Kur'an-ı Kerim Cüz-17 Sayfa-326
Kur'an-ı Kerim'in 326. sayfasında (21/ENBİYÂ-45) - (21/ENBİYÂ-57) arasındaki ayetler yer almaktadır.
De ki: “Ben, sizi sadece vahiy ile uyarıyorum.” Ve sağırlar, uyarıldıkları zaman (uyarıldıkları) şeye daveti işitmezler.
﴿45﴾ Ve eğer, onlara Rabbinin azabından bir esinti dokunursa, mutlaka: “Bize yazıklar olsun, gerçekten biz, zalimler olduk.” derler.
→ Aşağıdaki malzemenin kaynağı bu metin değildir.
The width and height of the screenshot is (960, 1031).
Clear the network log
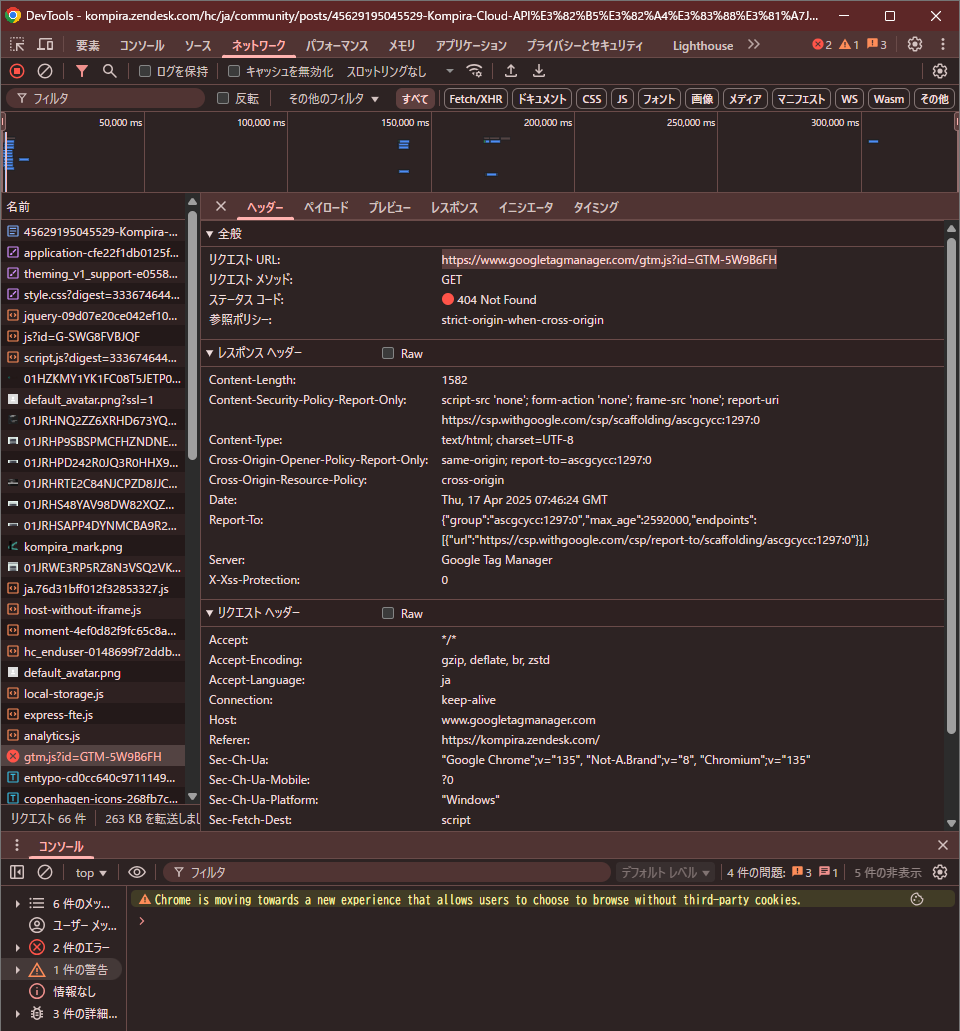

﴿46﴾ Ve Biz, kıyâmet günü adalet mizanlarını koyarız. O zaman, kimseye hiçbir şeyle zulmedilmez. Ve hardal tanesi kadar bir ağırlık olsa, onu getiririz (hayat filminde gösteririz). Ve Bize, hesap görücüler kâfidir.﴿47﴾ Ve andolsun ki Biz, Musa (A.S)’a ve Harun (A.S)’a, takva sahipleri için Furkan’ı (Tevrat’ı), bir Işık (Nur) ve Zikir olarak verdik.
﴿48﴾ Onlar, gaybde (görmedikleri halde) Rab’lerine huşû duyarlar. Ve onlar, o saatten (kıyâmet saatinden) korkanlardır.﴿49﴾ Ve bu, Bizim indirdiğimiz Mübarek Bir Zikir’dir. Siz, hâlâ O’nu inkâr edenler misiniz?
﴿50﴾ Ve andolsun ki daha önce İbrâhîm (A.S)’a rüşdünü (irşad yetkisini) verdik. Ve Biz, onu (irşada ehil olduğunu) bilenlerdik.
﴿51﴾ (İbrâhîm A.S), babasına ve kavmine şöyle demişti: “Sizin ibadet ettiğiniz bu heykeller nedir?”
﴿52﴾ “Babalarımızı ona (onlara) ibadet ediyor bulduk.” dediler.
﴿53﴾ (İbrâhîm A.S): “Andolsun ki siz ve babalarınız, apaçık dalâlettesiniz.” dedi.
﴿54﴾ “Sen, bize hakkı mı getirdin yoksa sen (bizimle) oyun mu oynuyorsun?” dediler.﴿55﴾ “Hayır sizin Rabbiniz, semaların ve arzın Rabbidir ve onları yaratandır. Ve ben, buna şahit olanlardanım.” dedi.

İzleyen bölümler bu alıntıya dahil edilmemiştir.